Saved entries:
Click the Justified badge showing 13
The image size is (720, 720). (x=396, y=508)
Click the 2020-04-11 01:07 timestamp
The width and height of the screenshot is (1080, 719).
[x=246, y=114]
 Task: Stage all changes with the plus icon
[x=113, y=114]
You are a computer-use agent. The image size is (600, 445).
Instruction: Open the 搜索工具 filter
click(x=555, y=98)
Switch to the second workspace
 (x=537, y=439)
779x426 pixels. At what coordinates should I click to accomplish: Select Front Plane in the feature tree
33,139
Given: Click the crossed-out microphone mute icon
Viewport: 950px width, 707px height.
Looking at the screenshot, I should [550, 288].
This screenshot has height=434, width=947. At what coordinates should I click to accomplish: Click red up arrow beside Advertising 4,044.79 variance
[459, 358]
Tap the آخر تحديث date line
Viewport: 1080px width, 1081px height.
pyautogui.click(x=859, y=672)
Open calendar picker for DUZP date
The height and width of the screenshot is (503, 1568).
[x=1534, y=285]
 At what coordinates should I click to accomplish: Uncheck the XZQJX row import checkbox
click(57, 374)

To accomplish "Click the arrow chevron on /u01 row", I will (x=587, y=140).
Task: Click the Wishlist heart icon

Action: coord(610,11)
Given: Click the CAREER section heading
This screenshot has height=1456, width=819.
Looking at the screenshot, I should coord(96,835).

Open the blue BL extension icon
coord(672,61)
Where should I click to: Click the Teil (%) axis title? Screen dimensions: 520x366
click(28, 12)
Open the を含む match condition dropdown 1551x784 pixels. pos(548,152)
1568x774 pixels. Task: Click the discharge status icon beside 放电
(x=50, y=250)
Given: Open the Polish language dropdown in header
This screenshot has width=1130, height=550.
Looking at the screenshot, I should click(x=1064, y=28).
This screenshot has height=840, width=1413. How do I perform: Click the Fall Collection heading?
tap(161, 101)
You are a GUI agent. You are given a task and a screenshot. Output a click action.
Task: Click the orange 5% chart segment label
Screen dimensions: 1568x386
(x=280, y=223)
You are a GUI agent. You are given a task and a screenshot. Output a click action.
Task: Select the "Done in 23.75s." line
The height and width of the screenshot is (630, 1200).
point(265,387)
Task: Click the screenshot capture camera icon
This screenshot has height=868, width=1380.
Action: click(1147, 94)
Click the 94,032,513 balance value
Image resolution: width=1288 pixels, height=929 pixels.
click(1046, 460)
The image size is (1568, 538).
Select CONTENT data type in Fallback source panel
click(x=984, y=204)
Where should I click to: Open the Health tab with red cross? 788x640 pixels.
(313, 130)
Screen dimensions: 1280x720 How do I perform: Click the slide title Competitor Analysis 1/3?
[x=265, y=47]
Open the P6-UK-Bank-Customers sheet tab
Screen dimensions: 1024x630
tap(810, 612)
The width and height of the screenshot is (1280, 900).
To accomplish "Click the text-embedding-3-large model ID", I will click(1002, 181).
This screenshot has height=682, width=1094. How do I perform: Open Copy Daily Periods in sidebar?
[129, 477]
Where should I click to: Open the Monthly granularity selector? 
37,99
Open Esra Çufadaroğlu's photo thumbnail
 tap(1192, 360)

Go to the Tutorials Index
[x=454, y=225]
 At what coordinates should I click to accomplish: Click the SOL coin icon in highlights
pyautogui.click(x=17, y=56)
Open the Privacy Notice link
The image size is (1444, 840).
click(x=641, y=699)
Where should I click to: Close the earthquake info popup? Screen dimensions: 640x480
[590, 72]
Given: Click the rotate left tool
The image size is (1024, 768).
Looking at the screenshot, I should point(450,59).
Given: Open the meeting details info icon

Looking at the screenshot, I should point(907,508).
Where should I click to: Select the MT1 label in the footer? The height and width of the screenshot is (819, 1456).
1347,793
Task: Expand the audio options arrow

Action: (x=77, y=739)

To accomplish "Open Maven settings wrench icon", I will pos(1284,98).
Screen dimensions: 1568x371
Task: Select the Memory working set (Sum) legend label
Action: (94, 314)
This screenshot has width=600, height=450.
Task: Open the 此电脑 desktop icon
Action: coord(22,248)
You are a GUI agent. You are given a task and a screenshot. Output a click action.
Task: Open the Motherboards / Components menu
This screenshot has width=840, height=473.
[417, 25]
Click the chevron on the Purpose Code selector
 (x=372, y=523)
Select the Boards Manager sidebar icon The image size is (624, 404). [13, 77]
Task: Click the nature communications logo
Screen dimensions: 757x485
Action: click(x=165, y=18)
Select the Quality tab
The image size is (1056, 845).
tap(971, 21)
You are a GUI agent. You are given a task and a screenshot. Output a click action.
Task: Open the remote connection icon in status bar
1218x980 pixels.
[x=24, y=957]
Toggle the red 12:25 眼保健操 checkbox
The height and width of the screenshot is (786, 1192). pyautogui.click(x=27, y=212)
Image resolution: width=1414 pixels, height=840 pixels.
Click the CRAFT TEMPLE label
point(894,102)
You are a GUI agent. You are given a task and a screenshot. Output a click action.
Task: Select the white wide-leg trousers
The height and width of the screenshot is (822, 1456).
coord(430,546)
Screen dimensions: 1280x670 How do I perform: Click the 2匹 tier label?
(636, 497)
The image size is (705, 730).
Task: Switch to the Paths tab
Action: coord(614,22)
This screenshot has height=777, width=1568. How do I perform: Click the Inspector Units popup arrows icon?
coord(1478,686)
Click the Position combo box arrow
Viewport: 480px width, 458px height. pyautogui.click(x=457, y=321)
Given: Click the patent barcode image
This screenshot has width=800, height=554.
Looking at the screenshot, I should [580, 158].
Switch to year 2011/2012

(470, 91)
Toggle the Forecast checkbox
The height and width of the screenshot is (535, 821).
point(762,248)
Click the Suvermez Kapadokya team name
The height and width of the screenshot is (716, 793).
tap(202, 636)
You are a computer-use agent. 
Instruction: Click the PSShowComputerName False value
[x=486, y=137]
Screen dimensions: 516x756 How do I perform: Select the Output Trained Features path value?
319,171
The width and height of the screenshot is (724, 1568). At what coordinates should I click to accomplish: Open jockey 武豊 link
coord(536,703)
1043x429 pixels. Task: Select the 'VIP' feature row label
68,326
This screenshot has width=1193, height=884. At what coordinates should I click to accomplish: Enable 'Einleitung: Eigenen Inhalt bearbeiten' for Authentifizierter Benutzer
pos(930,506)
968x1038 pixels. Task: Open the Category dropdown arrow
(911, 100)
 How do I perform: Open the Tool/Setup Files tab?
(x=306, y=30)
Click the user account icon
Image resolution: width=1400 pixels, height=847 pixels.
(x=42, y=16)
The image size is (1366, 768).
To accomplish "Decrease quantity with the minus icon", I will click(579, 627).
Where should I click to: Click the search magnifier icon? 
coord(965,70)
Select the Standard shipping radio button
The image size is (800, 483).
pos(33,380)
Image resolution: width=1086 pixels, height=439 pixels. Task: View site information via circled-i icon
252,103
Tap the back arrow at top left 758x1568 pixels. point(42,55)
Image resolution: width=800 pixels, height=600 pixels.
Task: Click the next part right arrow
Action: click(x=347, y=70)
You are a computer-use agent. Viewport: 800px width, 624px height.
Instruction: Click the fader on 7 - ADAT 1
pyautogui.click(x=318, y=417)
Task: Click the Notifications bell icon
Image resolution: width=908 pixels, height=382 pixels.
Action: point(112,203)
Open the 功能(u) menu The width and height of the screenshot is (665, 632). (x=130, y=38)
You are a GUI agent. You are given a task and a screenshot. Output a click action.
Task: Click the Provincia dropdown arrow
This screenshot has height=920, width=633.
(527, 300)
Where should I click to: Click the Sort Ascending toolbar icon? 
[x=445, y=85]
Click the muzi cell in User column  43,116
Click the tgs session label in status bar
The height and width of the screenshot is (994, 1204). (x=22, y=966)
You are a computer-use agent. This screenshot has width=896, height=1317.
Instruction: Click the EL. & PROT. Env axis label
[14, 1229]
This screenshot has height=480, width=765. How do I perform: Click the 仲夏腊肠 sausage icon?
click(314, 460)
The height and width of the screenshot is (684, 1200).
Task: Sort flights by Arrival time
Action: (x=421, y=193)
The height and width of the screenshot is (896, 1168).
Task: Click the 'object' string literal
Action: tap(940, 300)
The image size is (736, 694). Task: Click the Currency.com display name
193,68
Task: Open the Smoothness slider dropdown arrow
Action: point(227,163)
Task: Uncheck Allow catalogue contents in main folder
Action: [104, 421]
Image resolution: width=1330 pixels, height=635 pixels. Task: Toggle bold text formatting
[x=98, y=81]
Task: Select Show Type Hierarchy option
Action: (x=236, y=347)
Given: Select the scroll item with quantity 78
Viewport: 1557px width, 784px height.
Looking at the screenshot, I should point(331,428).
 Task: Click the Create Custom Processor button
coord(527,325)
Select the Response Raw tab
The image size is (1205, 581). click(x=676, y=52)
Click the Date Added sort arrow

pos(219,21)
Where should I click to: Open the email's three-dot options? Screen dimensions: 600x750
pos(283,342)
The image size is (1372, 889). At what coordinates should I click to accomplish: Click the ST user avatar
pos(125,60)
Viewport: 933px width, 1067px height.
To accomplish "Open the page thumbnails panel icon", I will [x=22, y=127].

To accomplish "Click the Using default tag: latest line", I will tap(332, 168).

▶ _DESCRIPTION OF THE TASK_
Wherever the line holding "Task: Click the Notifications bell icon" falls in the entries above, copy exactly from it through the line holding "Open the 功能(u)", inclusive, and add nothing.

▶ _ANSWER FOR THE TASK_
Task: Click the Notifications bell icon
Image resolution: width=908 pixels, height=382 pixels.
Action: point(112,203)
Open the 功能(u) menu The width and height of the screenshot is (665, 632). (x=130, y=38)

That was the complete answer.